Power consumption for the other headlamps, like BD Icon or PT Apex are more or less between these two listed above.

PT EOS II (3xAAA, 50lm) gives 113h on the max setting (1h regulated)

For regulated and non regulated: Regulated light is nice, but it works only for some time. Most of lamps have some period when the light is regulated, then they become not regulated. The cost is that the regulated light runs out your batteries little faster...
For one night trip i probably would prefer regulated light. If I am taking the lamp for one or two week trekking, regulation just doesn't matter


----------



## nzbazza (Mar 23, 2009)

I have the new 50lm rebel EOS and a H50, I don't have one of the H30 or H501 for comparison. I find for tramping (hiking) the EOS is the best all-round HL, the beam is a smooth medium flood, with reasonable throw. I find low good for camp tasks, medium is good enough for walking at night along rough routes with the occasional use of hi for spotting.

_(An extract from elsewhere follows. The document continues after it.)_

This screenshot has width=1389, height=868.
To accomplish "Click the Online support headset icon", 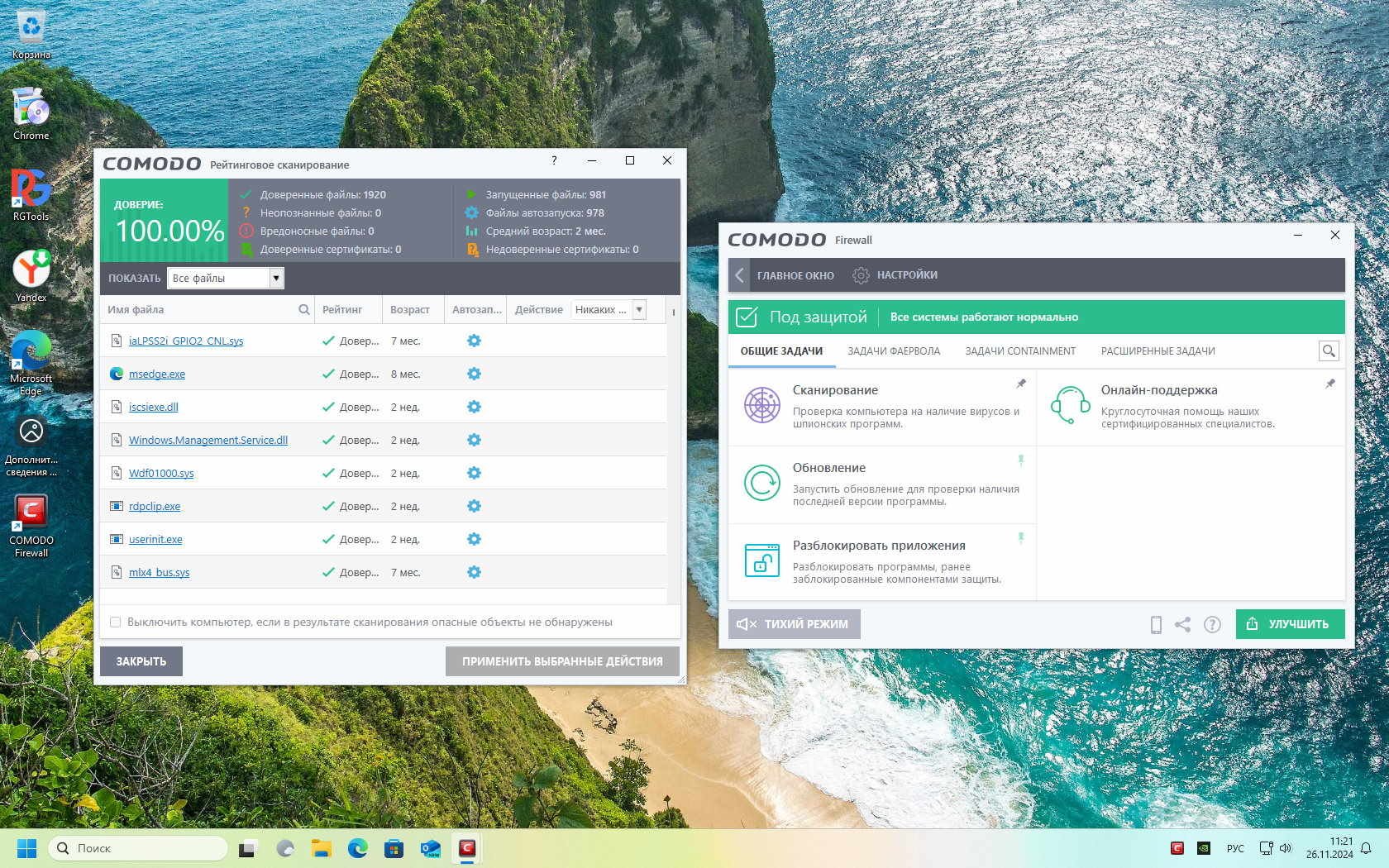I will point(1070,405).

The H50 is great for around the camp but I don't find it any good for night hiking.

As an experiment I suggest you try running the Myo XP on high for about 70 hrs and then see what amount of light output you have, then insert some fresh batteries and compare the difference.


----------



## kwieto (Mar 23, 2009)

nzbazza said:


> As an experiment I suggest you try running the Myo XP on high for about 70 hrs and then see what amount of light output you have, then insert some fresh batteries and compare the difference.



I already did it, when I was comparing Myo XP and X-zoom.
I put fresh, half used and almost drained (red blinking control led) alkalines.

The difference is really huge. But from the other hand, if the light were regulated, after 70h I would see only darkness...


----------



## jankj (Mar 23, 2009)

kwieto said:


> Do you think, that the 2,6 lm is really useful?



Yes, I do. When camping I use this setting almost exclusively. Perfect for finding stuff in your bag, doing stuff and stomping around camp site without blinding your friends. I use medium and high for shorter bursts when I need more light. 

Of course - if 2 and 13 lumens weren't enough for 95% of the stuff I need a light for when camping then my choice would have been different. 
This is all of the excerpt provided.